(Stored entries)
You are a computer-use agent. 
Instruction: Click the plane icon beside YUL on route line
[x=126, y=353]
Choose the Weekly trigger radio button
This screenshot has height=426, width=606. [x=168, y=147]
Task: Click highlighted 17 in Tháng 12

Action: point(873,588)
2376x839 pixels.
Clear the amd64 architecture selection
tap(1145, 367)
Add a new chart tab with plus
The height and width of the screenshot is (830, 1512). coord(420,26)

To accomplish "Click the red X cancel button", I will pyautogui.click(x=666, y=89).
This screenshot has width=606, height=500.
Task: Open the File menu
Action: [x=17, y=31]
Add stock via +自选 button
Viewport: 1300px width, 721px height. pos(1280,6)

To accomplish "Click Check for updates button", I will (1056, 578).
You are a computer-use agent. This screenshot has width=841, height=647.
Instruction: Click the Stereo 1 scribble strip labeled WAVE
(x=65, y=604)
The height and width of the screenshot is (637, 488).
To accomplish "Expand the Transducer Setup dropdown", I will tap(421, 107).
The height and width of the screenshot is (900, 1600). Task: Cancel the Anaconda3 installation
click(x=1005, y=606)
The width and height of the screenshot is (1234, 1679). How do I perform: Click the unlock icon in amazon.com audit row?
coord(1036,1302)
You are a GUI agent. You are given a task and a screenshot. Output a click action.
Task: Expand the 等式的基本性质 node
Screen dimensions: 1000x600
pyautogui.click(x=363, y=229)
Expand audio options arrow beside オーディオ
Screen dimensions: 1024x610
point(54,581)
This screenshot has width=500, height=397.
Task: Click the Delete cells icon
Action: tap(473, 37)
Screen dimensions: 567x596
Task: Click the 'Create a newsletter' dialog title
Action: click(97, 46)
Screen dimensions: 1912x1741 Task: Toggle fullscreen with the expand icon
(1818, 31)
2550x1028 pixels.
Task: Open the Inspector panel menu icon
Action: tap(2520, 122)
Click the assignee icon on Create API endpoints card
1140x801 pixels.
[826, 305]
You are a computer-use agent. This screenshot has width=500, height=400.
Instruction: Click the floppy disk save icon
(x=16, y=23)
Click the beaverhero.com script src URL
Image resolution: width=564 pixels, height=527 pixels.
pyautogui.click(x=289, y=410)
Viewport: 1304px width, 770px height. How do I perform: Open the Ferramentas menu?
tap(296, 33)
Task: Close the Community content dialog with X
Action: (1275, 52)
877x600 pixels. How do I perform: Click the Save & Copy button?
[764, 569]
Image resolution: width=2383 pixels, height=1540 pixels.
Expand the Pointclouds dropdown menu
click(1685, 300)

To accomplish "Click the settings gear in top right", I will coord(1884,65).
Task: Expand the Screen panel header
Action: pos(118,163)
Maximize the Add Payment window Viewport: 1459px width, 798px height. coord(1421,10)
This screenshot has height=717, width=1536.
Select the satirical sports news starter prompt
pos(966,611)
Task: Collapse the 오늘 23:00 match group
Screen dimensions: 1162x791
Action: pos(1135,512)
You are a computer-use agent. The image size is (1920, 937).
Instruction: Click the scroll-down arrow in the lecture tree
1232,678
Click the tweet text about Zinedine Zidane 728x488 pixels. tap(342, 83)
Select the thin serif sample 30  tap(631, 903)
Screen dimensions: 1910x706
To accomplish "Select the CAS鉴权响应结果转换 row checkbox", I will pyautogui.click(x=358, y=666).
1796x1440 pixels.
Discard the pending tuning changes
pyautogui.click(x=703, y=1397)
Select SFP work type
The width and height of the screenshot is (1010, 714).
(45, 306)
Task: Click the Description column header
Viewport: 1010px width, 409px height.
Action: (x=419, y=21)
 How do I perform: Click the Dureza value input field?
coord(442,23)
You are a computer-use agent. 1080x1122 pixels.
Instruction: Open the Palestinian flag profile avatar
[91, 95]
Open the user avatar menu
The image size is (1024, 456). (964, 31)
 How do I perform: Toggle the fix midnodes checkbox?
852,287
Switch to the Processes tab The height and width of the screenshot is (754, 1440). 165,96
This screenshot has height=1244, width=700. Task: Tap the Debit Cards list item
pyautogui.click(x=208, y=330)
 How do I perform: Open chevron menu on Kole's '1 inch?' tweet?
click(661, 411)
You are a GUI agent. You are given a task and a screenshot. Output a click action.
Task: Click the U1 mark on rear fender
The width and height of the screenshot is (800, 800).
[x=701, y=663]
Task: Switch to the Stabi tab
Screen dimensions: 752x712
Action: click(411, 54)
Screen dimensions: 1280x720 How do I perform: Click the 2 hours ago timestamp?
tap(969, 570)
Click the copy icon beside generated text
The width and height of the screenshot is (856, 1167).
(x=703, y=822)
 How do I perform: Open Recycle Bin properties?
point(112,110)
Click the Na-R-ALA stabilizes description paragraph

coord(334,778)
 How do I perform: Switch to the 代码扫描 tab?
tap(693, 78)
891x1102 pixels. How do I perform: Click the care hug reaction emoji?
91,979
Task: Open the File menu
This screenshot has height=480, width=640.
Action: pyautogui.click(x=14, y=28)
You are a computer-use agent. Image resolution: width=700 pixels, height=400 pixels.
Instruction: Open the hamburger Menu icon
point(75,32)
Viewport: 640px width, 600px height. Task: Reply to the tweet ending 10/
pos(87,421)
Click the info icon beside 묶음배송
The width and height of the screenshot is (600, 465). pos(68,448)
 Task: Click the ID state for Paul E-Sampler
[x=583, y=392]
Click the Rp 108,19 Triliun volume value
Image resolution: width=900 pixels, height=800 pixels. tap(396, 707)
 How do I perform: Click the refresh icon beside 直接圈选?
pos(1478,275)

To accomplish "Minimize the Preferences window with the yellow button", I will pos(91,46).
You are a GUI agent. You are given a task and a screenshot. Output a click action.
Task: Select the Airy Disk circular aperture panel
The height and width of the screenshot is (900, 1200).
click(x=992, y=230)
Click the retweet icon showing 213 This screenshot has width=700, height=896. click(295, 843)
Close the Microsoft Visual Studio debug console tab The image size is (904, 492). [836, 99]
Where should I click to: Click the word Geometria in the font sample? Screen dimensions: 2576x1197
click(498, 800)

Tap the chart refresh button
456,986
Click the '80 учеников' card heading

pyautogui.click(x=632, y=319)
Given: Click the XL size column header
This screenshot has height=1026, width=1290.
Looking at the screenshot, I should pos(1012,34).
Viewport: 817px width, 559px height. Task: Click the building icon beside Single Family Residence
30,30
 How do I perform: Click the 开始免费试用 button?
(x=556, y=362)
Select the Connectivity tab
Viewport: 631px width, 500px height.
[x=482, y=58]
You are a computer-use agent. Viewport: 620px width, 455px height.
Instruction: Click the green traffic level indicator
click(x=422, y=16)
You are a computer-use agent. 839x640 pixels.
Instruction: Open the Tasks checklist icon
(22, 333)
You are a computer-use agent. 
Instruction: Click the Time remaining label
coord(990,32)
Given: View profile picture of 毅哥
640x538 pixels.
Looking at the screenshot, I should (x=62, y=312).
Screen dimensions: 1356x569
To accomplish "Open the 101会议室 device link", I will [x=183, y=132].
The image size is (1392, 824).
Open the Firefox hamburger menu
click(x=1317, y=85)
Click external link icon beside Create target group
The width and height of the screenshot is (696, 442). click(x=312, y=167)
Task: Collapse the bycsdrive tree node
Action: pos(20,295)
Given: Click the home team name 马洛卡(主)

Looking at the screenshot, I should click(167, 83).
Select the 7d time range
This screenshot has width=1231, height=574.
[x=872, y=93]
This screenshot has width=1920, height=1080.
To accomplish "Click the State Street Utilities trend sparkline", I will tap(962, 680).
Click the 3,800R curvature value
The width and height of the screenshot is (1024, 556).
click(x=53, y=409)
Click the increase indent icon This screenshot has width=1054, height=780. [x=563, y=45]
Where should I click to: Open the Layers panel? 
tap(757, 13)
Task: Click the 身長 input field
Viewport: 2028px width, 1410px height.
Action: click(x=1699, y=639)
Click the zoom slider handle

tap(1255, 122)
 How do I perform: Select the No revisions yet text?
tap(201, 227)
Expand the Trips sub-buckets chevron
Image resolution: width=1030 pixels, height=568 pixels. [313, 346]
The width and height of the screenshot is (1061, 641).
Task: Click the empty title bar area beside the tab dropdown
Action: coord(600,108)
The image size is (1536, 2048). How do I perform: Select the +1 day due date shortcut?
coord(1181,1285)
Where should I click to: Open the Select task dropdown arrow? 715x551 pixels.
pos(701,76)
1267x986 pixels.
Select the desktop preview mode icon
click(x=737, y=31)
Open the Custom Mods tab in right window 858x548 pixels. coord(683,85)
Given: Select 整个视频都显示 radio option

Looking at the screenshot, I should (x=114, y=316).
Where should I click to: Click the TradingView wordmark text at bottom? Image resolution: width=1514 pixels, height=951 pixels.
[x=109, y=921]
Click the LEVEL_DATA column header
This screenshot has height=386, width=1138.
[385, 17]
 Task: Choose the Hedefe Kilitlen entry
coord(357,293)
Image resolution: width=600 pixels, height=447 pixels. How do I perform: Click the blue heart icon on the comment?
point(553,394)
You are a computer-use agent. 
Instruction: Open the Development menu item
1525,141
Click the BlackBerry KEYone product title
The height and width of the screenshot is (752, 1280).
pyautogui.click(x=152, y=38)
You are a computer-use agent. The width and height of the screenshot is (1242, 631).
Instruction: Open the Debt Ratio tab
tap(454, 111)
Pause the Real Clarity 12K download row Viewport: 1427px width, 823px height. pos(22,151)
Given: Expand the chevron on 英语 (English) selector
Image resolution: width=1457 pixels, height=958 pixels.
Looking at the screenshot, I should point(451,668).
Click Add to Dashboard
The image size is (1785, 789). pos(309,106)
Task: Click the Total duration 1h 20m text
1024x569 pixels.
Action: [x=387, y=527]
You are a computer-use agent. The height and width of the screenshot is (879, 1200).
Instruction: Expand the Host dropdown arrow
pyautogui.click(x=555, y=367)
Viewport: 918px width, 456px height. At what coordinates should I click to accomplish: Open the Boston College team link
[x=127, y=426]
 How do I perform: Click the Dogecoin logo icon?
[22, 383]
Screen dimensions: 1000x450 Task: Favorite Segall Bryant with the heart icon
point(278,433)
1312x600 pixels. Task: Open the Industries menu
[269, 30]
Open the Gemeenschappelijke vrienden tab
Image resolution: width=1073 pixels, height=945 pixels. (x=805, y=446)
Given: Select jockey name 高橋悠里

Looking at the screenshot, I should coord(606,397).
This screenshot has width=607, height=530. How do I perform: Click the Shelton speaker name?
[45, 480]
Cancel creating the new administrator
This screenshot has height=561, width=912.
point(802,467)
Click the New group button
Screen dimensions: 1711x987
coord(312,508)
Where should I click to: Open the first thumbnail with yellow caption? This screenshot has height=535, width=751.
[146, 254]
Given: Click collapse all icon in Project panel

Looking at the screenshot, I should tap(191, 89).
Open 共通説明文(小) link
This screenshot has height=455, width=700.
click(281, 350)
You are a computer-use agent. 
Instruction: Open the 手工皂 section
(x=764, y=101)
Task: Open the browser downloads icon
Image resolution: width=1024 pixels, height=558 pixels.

** WHAT IS NEEDED **
Leave out every line above except those from the line with "Viewport: 817px width, 559px" up to and including the line with "You are a computer-use agent. Viewport: 620px", and copy those exactly.

** EXPECTED ANSWER **
Viewport: 817px width, 559px height. Task: Click the building icon beside Single Family Residence
30,30
 How do I perform: Click the 开始免费试用 button?
(x=556, y=362)
Select the Connectivity tab
Viewport: 631px width, 500px height.
[x=482, y=58]
You are a computer-use agent. Viewport: 620px width, 455px height.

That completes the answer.